Saved data entries
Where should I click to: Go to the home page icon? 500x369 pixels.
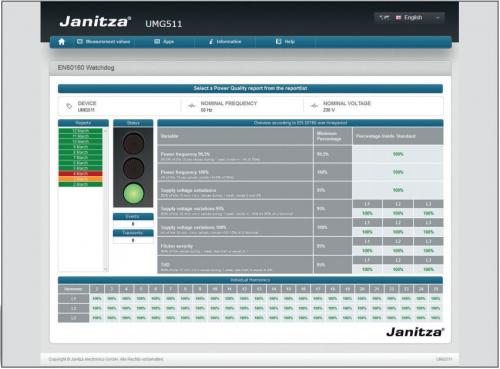61,42
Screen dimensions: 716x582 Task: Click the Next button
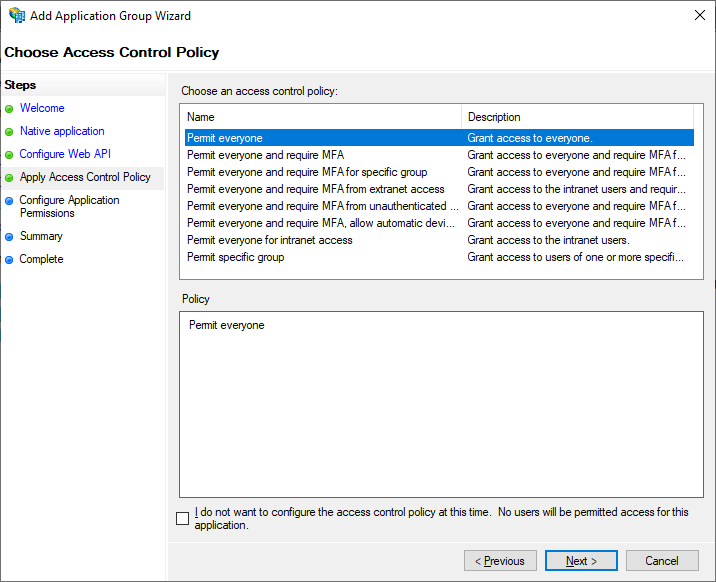point(581,561)
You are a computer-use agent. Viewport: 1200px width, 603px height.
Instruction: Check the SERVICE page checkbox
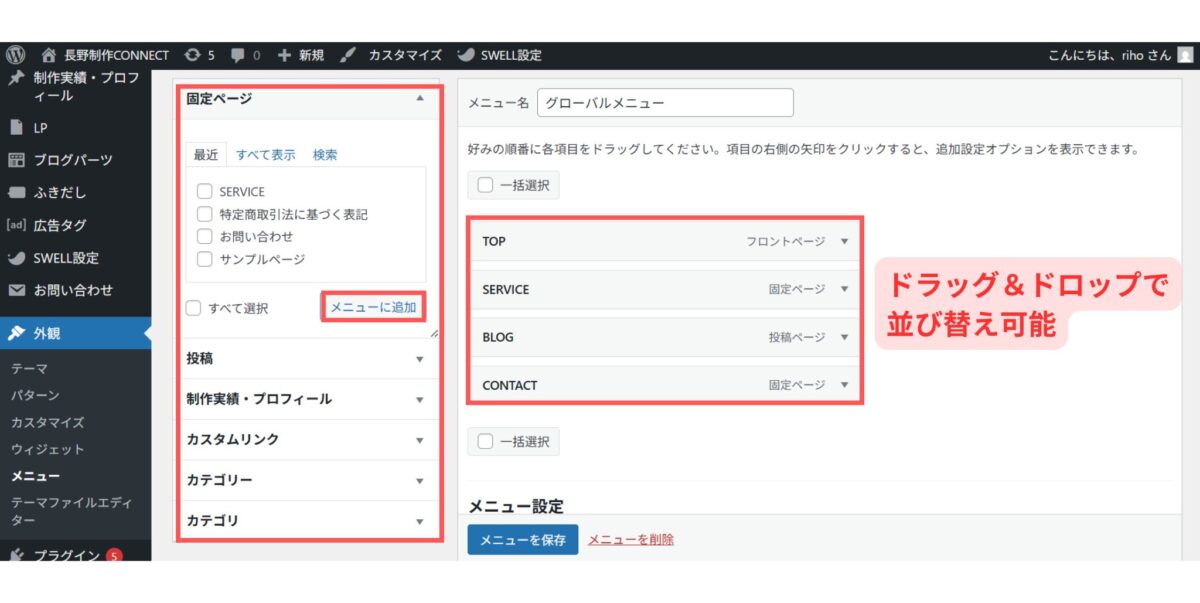(x=204, y=191)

§ **Requirement**
Repeat the records in full, exactly as they appear, but with the pictures removed.

§ **Answer to this problem**
Where should I click to: Go to the home page icon? 500x369 pixels.
61,42
Screen dimensions: 716x582 Task: Click the Next button
point(581,561)
You are a computer-use agent. Viewport: 1200px width, 603px height.
Instruction: Check the SERVICE page checkbox
(x=204, y=191)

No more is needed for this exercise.